GIESSEN (fsy). „Ich hatte einen dieser tränenreichen Tage, weil mir das Herz bereits um 12.30 gebrochen worden war. Es fiel auseinander wie ein Haufen Plunder, die Fetzen flatterten, die Trümmer sausten, und gleichzeitig senkte sich ein Regenvorhang über die Hamburger Innenstadt. Ich ging zu Fuß, um mich zu zerstreuen und ein paar bestellte Bücher abzuholen.“

Mit diesem Satz beginnt die Lesung von Gabi Schaffner, die gestern, am Montagabend im Gebäude der Alten Universitätsbibliothek stattfand. Gabi Schaffner, die abwechselnd in Hamburg, Lobo (Texas) und anderswo lebt und arbeitet „mit dem eigenen Fehler im System“, beendete mit ihrer Lesung aus ihrem 2005 erschienen Werk „Narzissen“ (4 Recitals) und einem älteren Werk „Verstrahlungen I-VI“ die aktuelle Ausstellung „(De-)zentral“ des Neuen Kunstvereins Giessen.
Zwischen den vorgetragenen Texten werden verschiedene Musikaufnahmen über eine Verstärkeranlage abgespielt. Gabi Schaffner bezeichnet die Hörbeispiele als selbst aufgezeichnete Feldaufnahmen und präsentiert damit jeden Ton im ethnographischen, wissenschaftlichen Charaktermantel.
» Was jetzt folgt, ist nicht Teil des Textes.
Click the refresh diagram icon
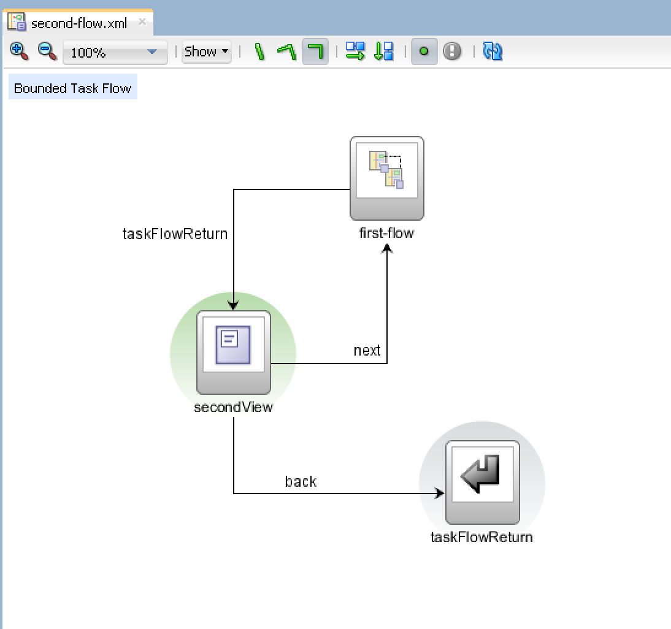Screen dimensions: 671x629 pos(492,51)
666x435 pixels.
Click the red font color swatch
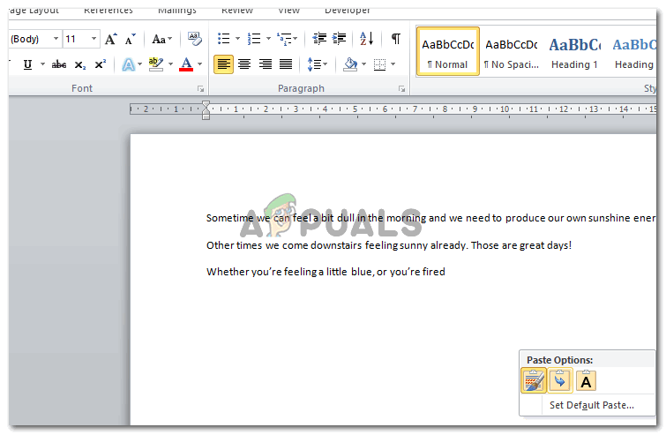[x=185, y=64]
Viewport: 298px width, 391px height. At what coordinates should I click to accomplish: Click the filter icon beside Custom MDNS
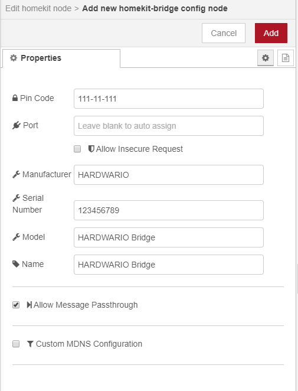click(x=30, y=344)
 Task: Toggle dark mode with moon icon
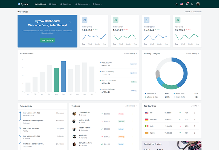(x=192, y=4)
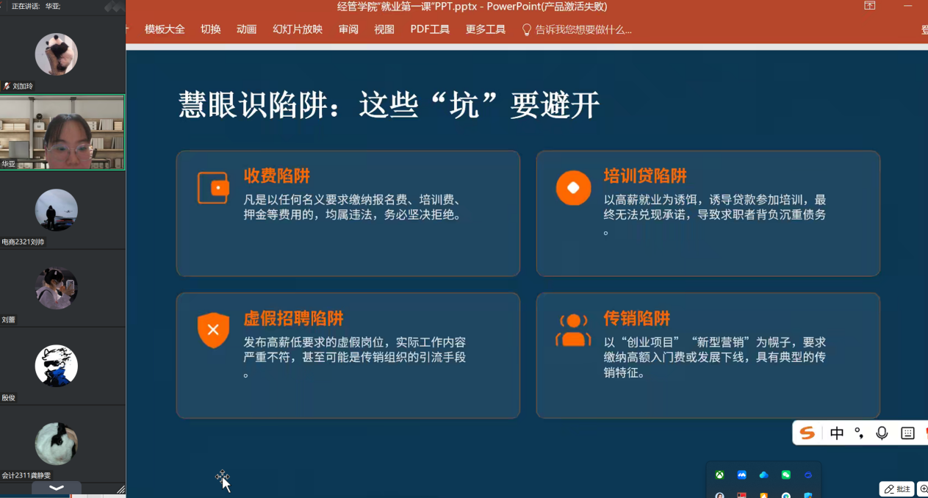Click the 批注 annotation button
The width and height of the screenshot is (928, 498).
tap(898, 489)

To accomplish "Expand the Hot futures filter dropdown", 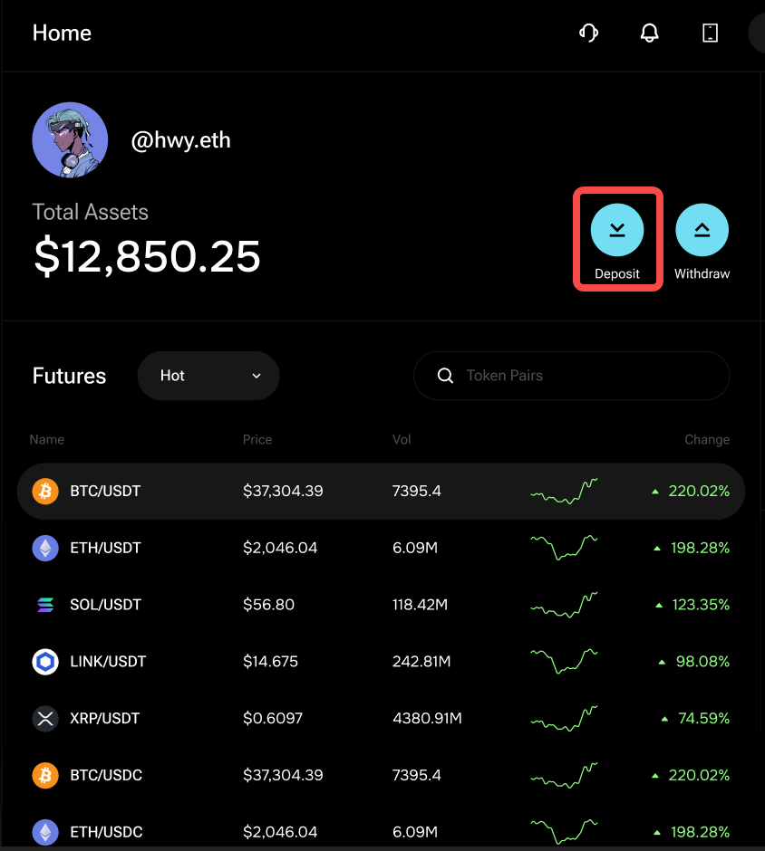I will tap(208, 376).
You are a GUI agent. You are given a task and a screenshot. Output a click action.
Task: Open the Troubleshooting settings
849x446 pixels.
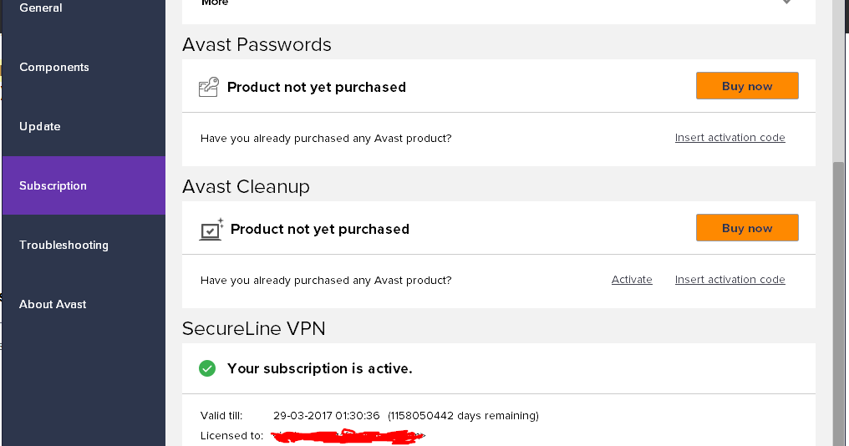[x=64, y=246]
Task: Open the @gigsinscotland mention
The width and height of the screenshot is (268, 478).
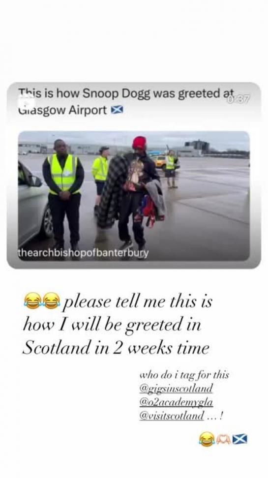Action: tap(176, 388)
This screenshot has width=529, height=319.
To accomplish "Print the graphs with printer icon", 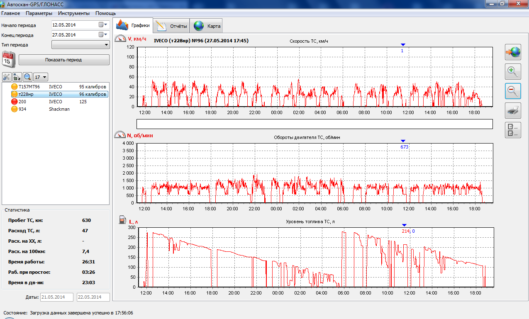I will click(513, 110).
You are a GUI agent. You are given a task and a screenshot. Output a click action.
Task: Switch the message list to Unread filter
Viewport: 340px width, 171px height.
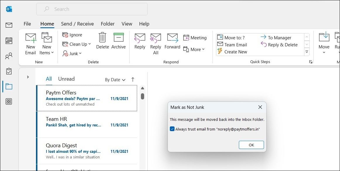click(x=66, y=79)
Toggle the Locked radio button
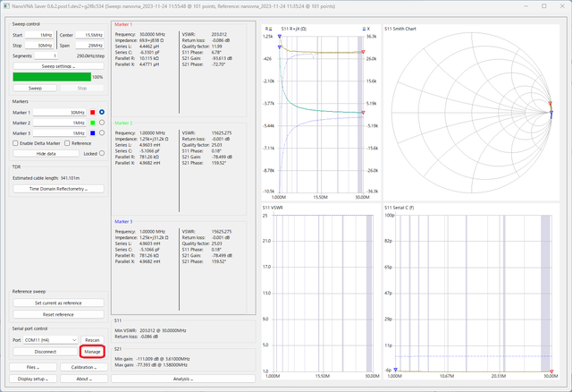This screenshot has width=572, height=392. (x=102, y=153)
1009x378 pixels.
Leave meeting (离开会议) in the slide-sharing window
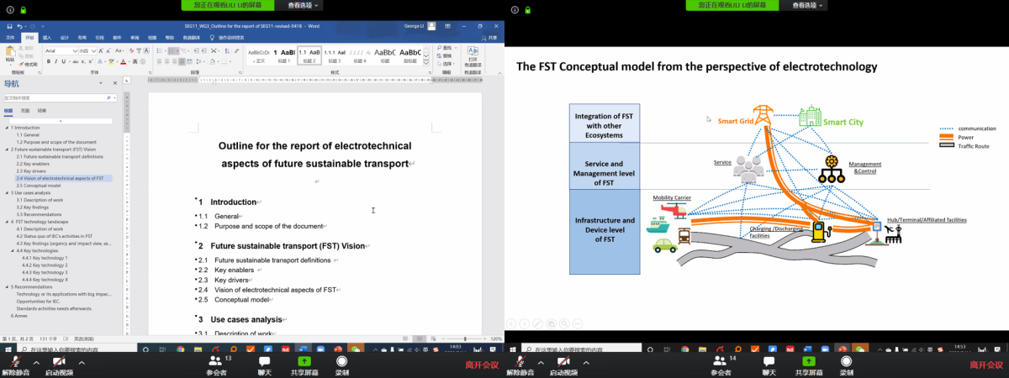(x=986, y=365)
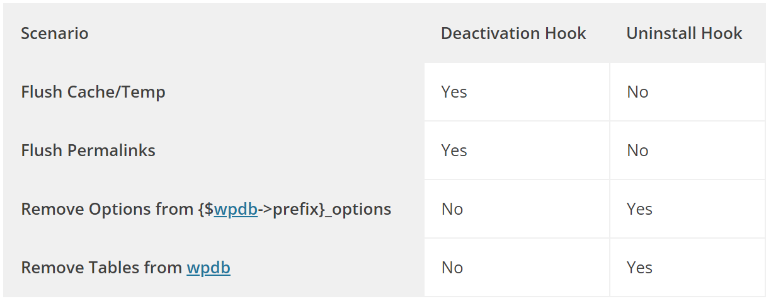Click the ->prefix}_options text after wpdb link
Image resolution: width=771 pixels, height=301 pixels.
[325, 210]
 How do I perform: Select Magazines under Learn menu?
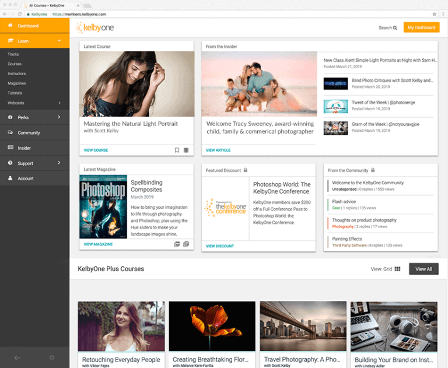click(16, 83)
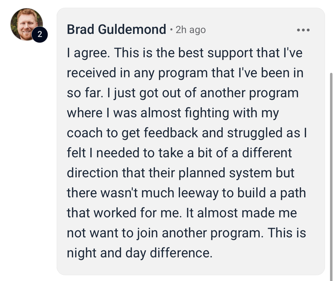Click the level 2 badge on avatar

[40, 34]
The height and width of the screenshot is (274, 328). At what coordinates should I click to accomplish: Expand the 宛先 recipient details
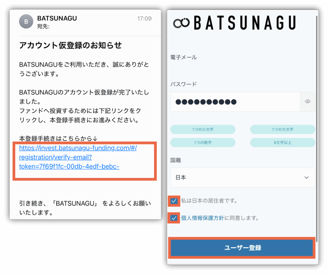pyautogui.click(x=43, y=26)
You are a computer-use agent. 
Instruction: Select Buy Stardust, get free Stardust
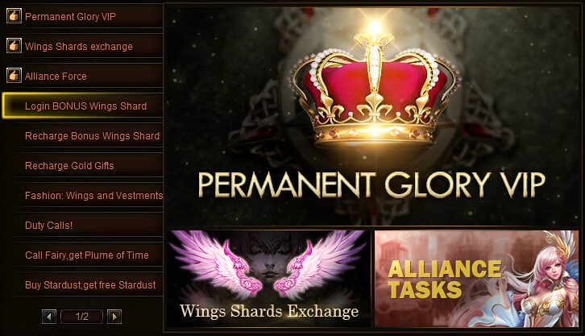coord(87,285)
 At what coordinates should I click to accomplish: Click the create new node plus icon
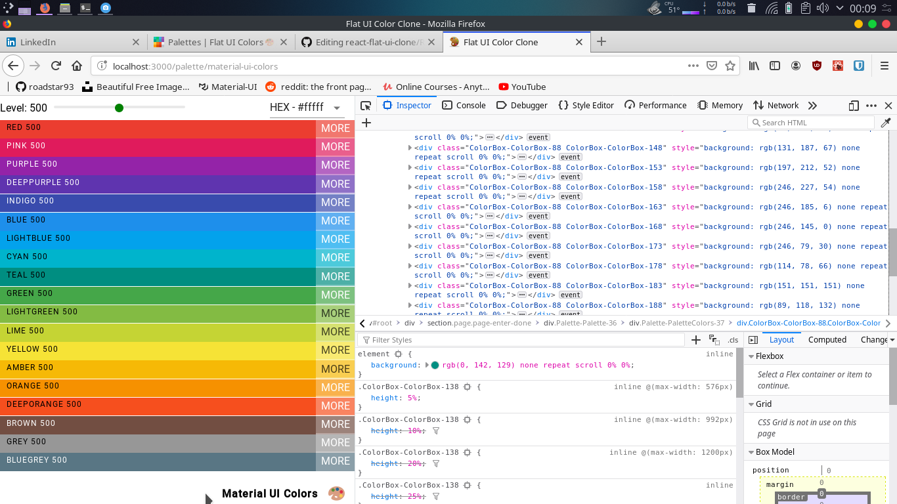click(366, 123)
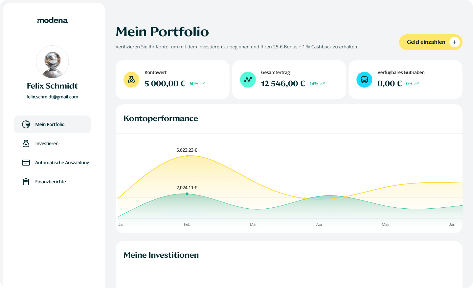Image resolution: width=473 pixels, height=288 pixels.
Task: Select the green Feb data point on chart
Action: tap(187, 194)
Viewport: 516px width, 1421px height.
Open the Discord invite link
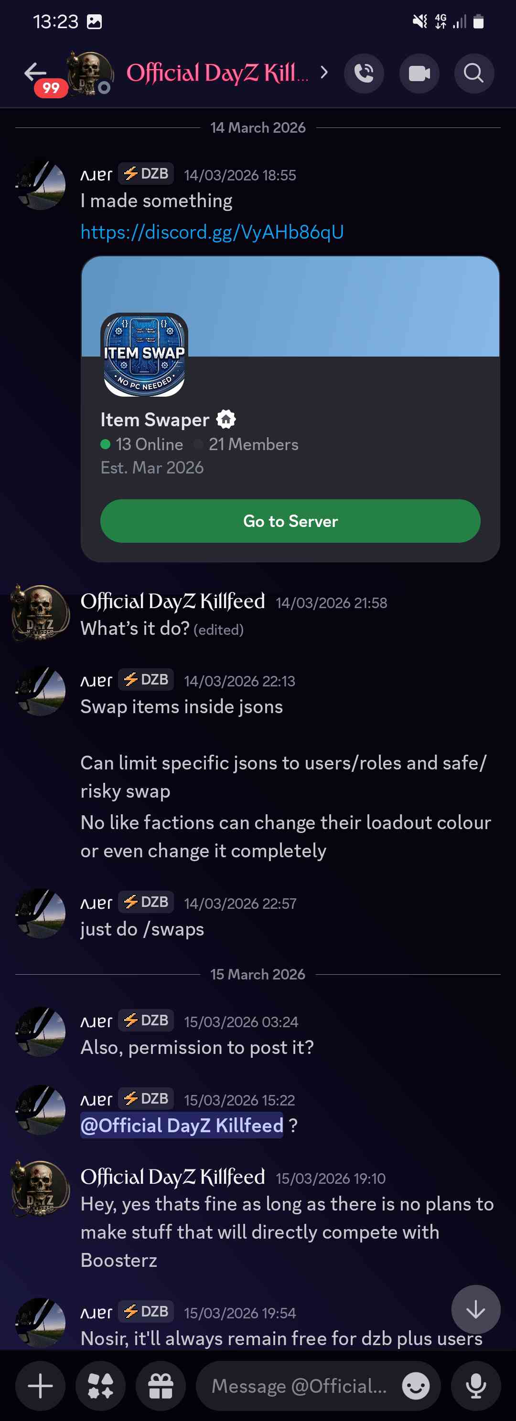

Die 1965 geborene Künstlerin ist in den letzten Jahren immer wieder mit erfrischenden und poetischen Texten aufgefallen und hat mit ihren kantigen und interessanten Kunstprojekten im öffentlichen Raum ihre eigene Sichtweise der Wirklichkeit verdichtet. Dabei spielen die innere Topographie der eigenen Wahrnehmung und die soziale Rekonstruktion der Natur als historische Erlebnisse und Ereignisse eine wichtige Rolle. Gehört Gabi Schaffner etwa zu der Personengruppe, die mit den Ohren sehen und den Augen hören kann?
Als Künstlerin, die sich auch photografisch betätigt, legt sie besonderen Wert auf die Feststellung und Tatsache, dass in der Dunkelkammer die besten Grautöne entstehen, die für den inneren Blick so entscheidend sind, wenn unsere farbenfrohe Welt in der archaischen Wahrnehmung auf das Elementare reduziert werden muss.
Hinter den Texten, die Gabi Schaffner vorgelesen hat, steht ein scharfer Blick, der die kleinen Details in den Vordergrund schiebt, wenn wir uns versuchen in der Wirklichkeit zu orientieren.

Dann richtet sich der Blickwinkel auf die geriffelten Gläser in einer Bar. Und vielleicht haben die Gläser Gabi Schaffner an heißen Äppelwoi erinnert, den man in der Frankfurter Gegend für die Seele und gegen die innere Kälte ausschenkt. Gleichzeitig aber sind es die Erinnerungserlebnisse aus den Beziehungen zwischen den Farben, die wir wahrnehmen, so wie das „blasse leuchtende Gelb“, das mit einem Versprecher zu einem "blassen leuchtenden Geld" wird und damit seinen warmen Charakter urplötzlich verliert.
Oder der „schwarze Cashemere-Schal“, der die weiche Grenze zwischen den Geschlechtern schenken soll, aber in der erlebten und vorgelesenen Geschichte leider versagt. Der Gebrauch der Wörter in den Texten bei Gabi Schaffner ist aber mehr als ein bloßes Sprachspiel, wenn „die flüchtige Erinnerung auf die Tonschleife trifft“.
Den Giessener Zuhörern gefielen die vorgetragenen Texte besonders gut.